WORK TASK
Pictures must not appear in the copy. Set down exactly the line with "1024x451 pixels." and each line after it through the end of the data below.

SOURCE INFORMATION
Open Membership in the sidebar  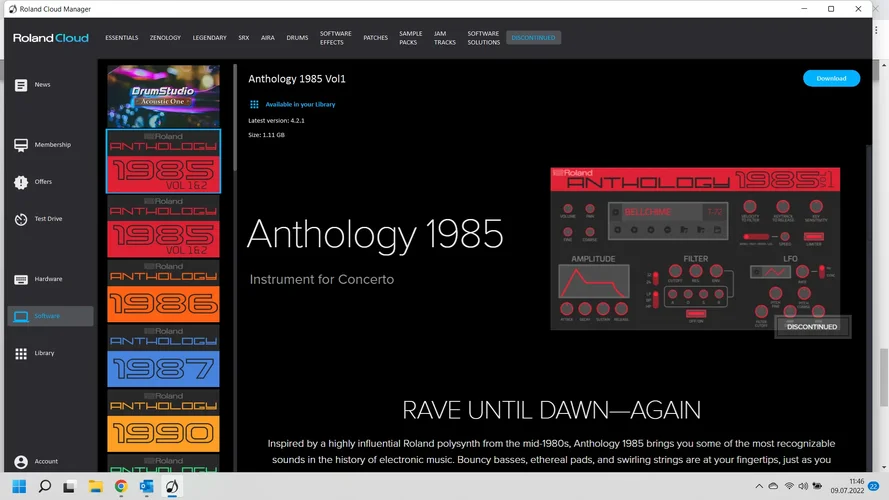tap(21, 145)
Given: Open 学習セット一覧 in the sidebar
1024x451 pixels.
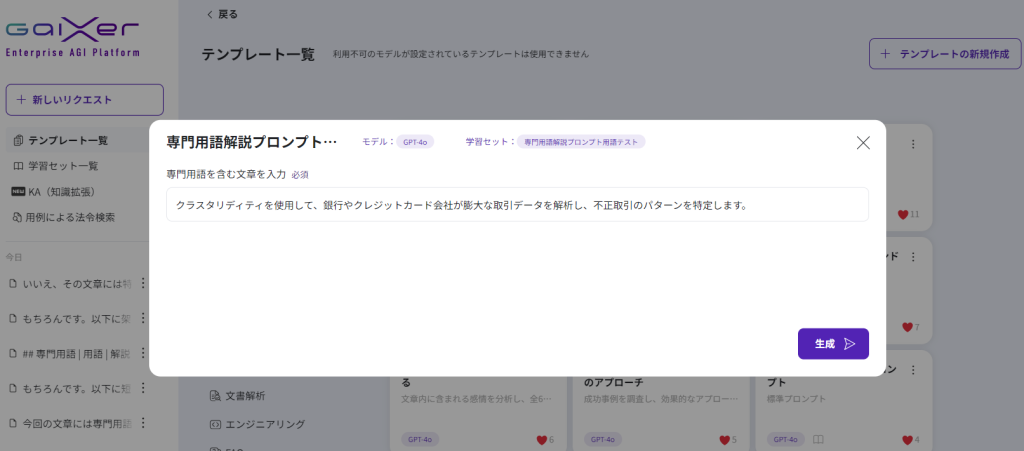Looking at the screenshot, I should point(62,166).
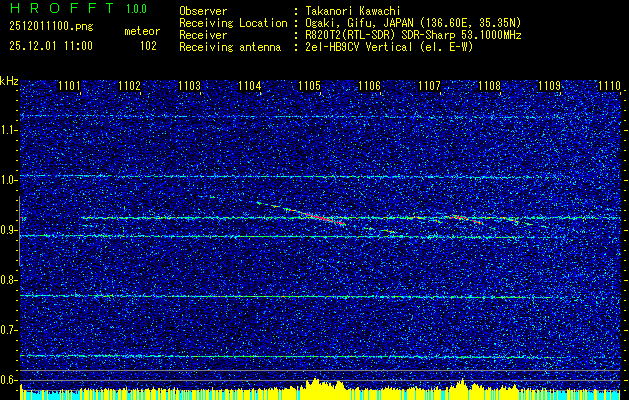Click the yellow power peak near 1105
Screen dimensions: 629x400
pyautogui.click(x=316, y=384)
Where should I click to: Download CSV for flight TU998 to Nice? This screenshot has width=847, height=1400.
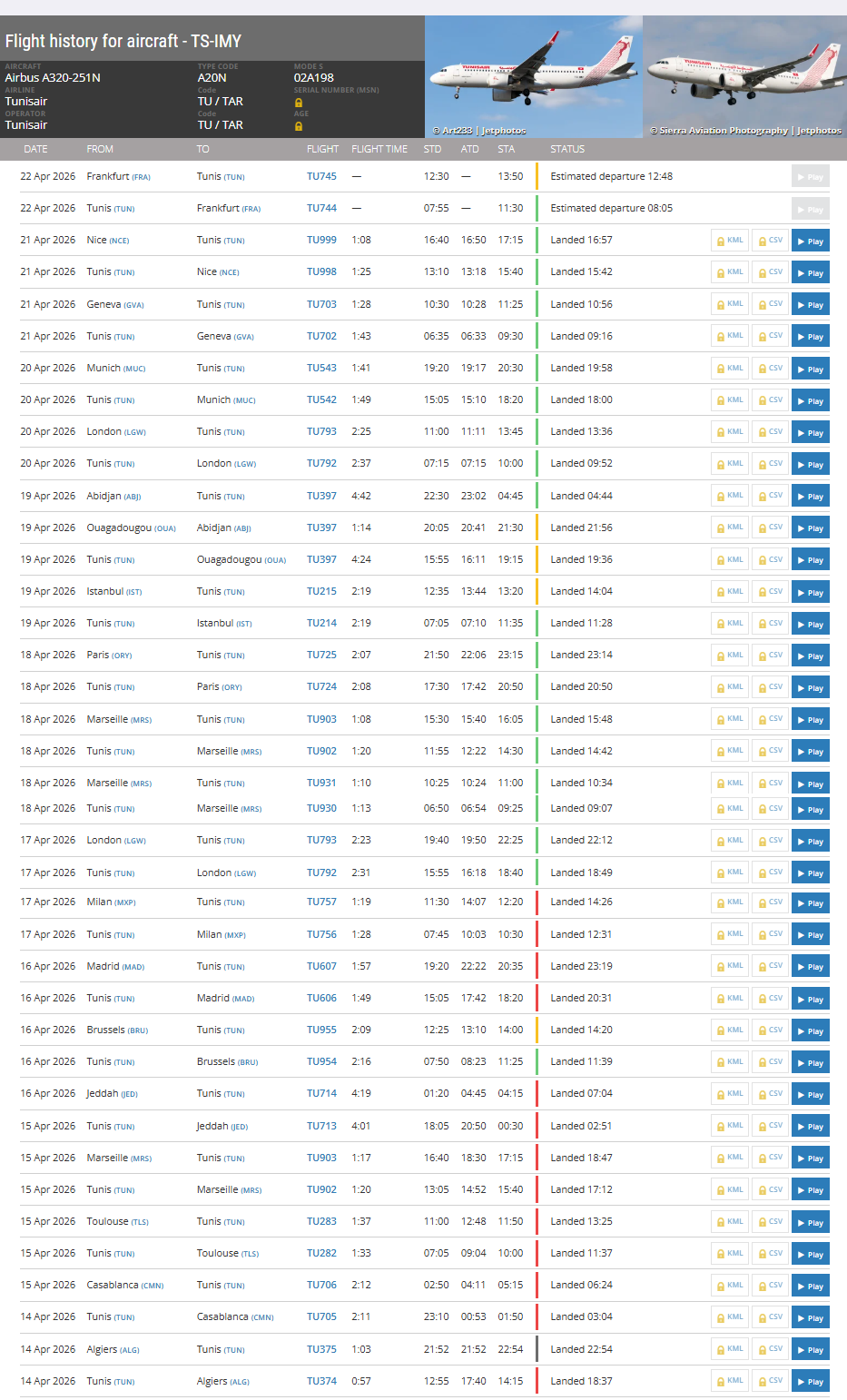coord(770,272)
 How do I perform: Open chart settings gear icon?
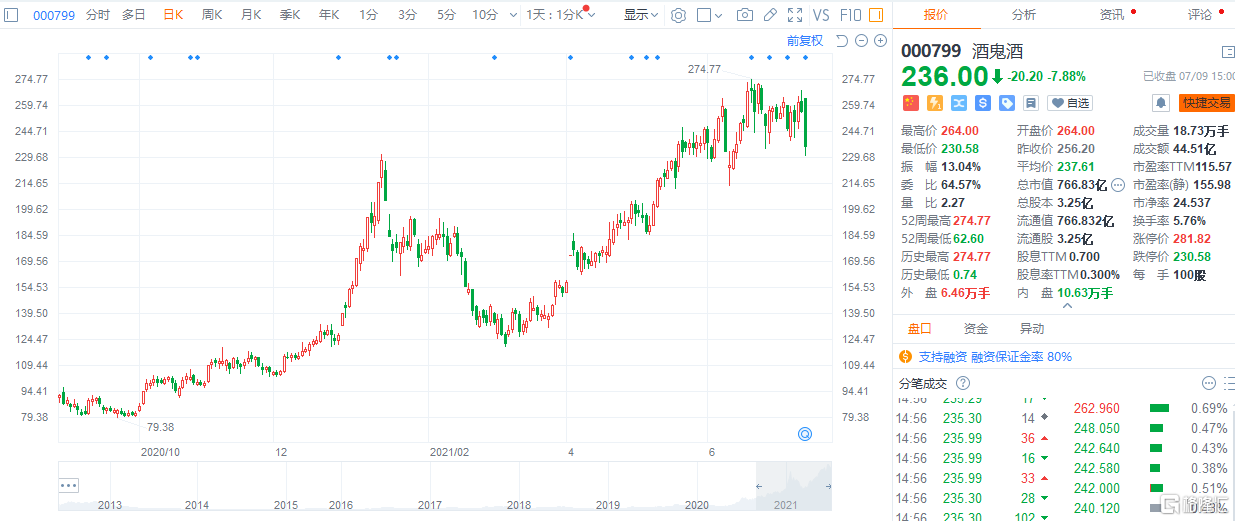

EXERCISE SOLUTION
1024x451 pixels.
Looking at the screenshot, I should point(62,166).
Click the yellow power peak near 1105
Screen dimensions: 629x400
pyautogui.click(x=316, y=384)
Where should I click to: Download CSV for flight TU998 to Nice? This screenshot has width=847, height=1400.
coord(770,272)
 How do I perform: Open chart settings gear icon?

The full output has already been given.